Upaya Tekan Kerugian Akibat Macet dengan Inovasi Teknologi

Indonesia Knowledge Forum VII
Indonesia Knowledge Forum VII

Macet memang sudah menjadi makanan sehari-hari bagi warga ibu kota dan sekitarnya. Akibat macet pula, banyak kerugian terjadi. Mulai dari kerugian waktu hingga kerugian materi yang jumlahnya tidak bisa dibilang kecil.

Menurut data Badan Pengelola Transportasi Jabodetabek (BPTJ), tahun ini DKI Jakarta menderita kerugian hingga Rp67,5 triliun akibat kemacetan. Sementara itu, bila dijumlahkan dengan wilayah sekitarnya, Jabodetabek menderita kerugian hingga Rp100 triliun per tahun.

Di Indonesia Knowledge Forum VII, Sekretaris Jenderal Kementerian Perhubungan Djoko Sasono memberikan gambaran perihal ini melalui pengalaman pribadinya dalam berkendara di ibu kota.

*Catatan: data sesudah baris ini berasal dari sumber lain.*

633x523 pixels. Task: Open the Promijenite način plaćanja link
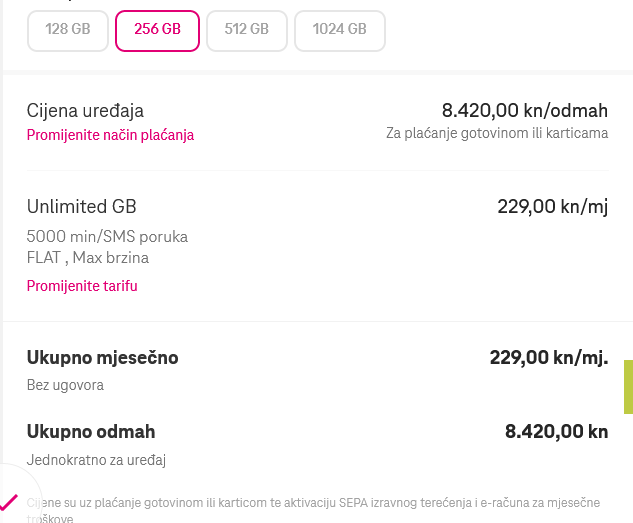pos(110,135)
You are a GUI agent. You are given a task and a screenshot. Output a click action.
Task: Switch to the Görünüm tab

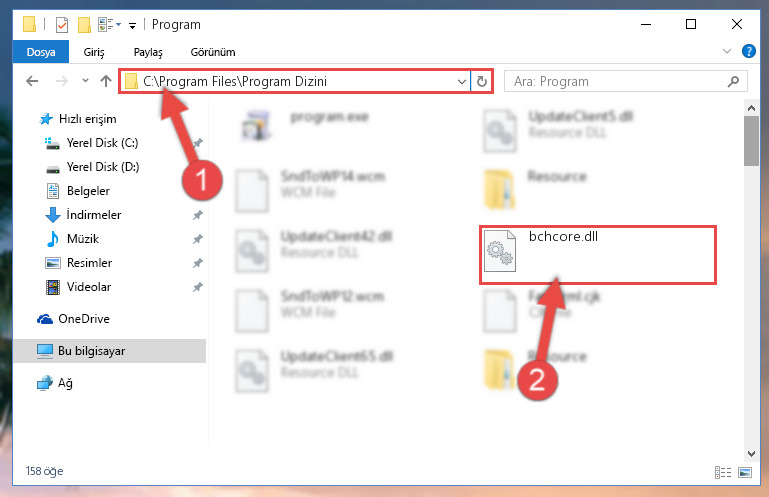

"Biasanya uang yang sediakan untuk mengisi bahan bakar cukup untuk tiga hari. Karena macet, masa pakainya menjadi pendek, hanya dua hari," katanya di Pacific Place, Jakarta (9/10).

Djoko yakin, implementasi teknologi akan memberikan dampak yang positif dalam membantu menekan nilai kerugian yang timbul akibat macet.

"Kami berupaya mengatasi macet melalui pembangunan MRT dan LRT. Langkah ini kami tempuh dengan tujuan meningkatkan efisiensi transportasi. Teknologi akan membantu mempercepat proses pembangunan ini," katanya.

Menjadi Kota Pintar

Pergerakan lalu lintas harian di Jabodetabek pada 2003 sekitar 37,3 juta perjalanan/hari. Angka tersebut meningkat 58% atau mencapai 47,5 juta perjalanan/hari pada 2015.

Dari 47,5 juta perjalanan orang per hari tersebut, sekitar 23,42 juta merupakan pergerakan di dalam kota DKI, 4,06 juta adalah pergerakan komuter dan 20,02 juta adalah pergerakan lainnya yang melintas DKI dan internal Bodetabek.

Perjalanan di Jabodetabek rata-rata didominasi sepeda motor sebesar 75%, kendaraan pribadi 23% dan 2% oleh kendaraan angkutan umum. Terkait ini, teknologi dianggap mampu menjadi salah satu solusi untuk ‘menjinakkan’ kondisi lalu lintar ibu kota.

Bukti bahwa teknologi telah memberi banyak keuntungan di bidang transportasi sudah banyak. Djoko kembali bercerita mengenai pengalaman pribadi yang ia alami. "Dulu, kalau naik ojek saya harus jalan hingga pangkalan ojek terlebih dahulu. Sekarang tidak lagi," kata dia.

Berkat teknologi, untuk menggunakan layanan ojek, ia cukup memesan melalui ponsel pintar dan ojek pun menjemput hingga depan rumah. "Efisiensi di transportasi paling terlihat di transportasi online (daring). Ini sangat efisien," katanya.

Melalui teknologi, kata Djoko, pihaknya ingin membangun kota pintar (smart city). Sebab, melalui teknologi pula, ia bisa mengendalikan segala sesuatu secara digital. "Jadi, semuanya bisa menjadi efisien. Tidak ada lagi cerita harus ke pangkalan ojek untuk menggunakan jasa ojek," pungkasnya.